In other words, ISO 13485 acts as the organizational skeleton that enables consistent compliance with the MDR.
Relationship between ISO 13485 and key device lifecycle activities
ISO 13485 structures all phases of the product, from design to post-market surveillance.
| Life cycle stage | Associated ISO 13485 requirements |
|---|---|
| Design and development | Planning, change control, verification and validation |
| Material selection | Risk assessment and traceability |
| Preclinical trials | Planning, validation of methods, control of equipment |
| External testing | Laboratory evaluation and qualification |
| Production | Process validation and document control |
| Product release | Final review and compliance |
| Marketing | Traceability and batch control |
| Post-market surveillance | Incident and corrective action management |
This table is especially useful for quality and regulatory managers, as it shows how the standard is not limited to audits, but conditions the entire technical validation strategy.

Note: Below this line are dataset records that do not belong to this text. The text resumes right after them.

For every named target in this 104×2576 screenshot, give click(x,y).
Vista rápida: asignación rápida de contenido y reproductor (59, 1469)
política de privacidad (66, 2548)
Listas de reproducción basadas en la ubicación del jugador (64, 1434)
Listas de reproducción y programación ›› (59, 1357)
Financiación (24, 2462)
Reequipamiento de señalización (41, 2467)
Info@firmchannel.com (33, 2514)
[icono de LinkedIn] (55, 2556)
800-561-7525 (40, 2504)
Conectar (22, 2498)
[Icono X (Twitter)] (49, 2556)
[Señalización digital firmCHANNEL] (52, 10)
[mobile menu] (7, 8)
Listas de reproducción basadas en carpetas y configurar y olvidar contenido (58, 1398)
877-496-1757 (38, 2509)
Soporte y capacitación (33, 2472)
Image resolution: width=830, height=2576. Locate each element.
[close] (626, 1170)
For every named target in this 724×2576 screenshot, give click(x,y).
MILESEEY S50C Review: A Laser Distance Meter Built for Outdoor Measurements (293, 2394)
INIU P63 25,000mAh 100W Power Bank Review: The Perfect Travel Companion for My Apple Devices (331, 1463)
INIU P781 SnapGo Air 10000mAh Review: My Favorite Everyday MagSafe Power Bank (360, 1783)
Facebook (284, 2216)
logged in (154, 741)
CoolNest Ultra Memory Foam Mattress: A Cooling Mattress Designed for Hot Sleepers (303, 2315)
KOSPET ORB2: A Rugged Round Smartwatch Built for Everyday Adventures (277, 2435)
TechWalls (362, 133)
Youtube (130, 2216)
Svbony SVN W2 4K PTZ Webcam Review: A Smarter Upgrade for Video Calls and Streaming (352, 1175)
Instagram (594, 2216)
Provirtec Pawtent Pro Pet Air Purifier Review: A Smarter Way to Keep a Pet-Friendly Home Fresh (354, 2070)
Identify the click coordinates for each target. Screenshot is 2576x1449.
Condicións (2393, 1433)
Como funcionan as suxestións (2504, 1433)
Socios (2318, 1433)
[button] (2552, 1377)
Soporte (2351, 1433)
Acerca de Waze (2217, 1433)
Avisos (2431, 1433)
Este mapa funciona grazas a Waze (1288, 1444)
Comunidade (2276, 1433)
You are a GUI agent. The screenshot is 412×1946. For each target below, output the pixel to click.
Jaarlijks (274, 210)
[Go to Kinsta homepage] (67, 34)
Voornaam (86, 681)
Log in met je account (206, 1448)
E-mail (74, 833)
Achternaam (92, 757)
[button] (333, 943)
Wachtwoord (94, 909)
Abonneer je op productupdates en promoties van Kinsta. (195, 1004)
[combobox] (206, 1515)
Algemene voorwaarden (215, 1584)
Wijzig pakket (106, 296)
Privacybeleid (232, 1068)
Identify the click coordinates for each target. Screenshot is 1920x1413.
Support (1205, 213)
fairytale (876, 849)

Role of ISO 13485 in testing and technical validation
One of the least understood aspects of the standard is its direct impact on medical device testing. ISO 13485 requires that:
- Critical assays are planned, documented and validated.
- Measuring equipment is calibrated and controlled.
- External testing providers (laboratories) are evaluated and qualified.
- The results are integrated in a traceable manner in the technical file.
This means that working with ISO/IEC 17025 accredited laboratories, such as those of the IBV, greatly facilitates compliance with ISO 13485, as the test reports provide additional technical and regulatory guarantees.
Who does ISO 13485 apply to?
The standard is not limited to end manufacturers. It also applies to:
- design and development companies,
- manufacturers of critical components,
- laboratories that perform tests for medical devices.
- distributors and service companies related to medical devices.
Any organization that influences the security or performance of the device may be affected by your requirements.
Real benefits of implementing ISO 13485
Beyond regulatory compliance, proper implementation of ISO 13485 brings strategic benefits:
- reduction of errors and reprocessing,
- greater consistency between design, testing and production,
- improvement of the relationship with notified bodies,
- more agile access to international markets,
- greater customer and partner confidence.
When the standard is used as a management tool and not just as a formality, it becomes a key asset for the manufacturer’s competitiveness.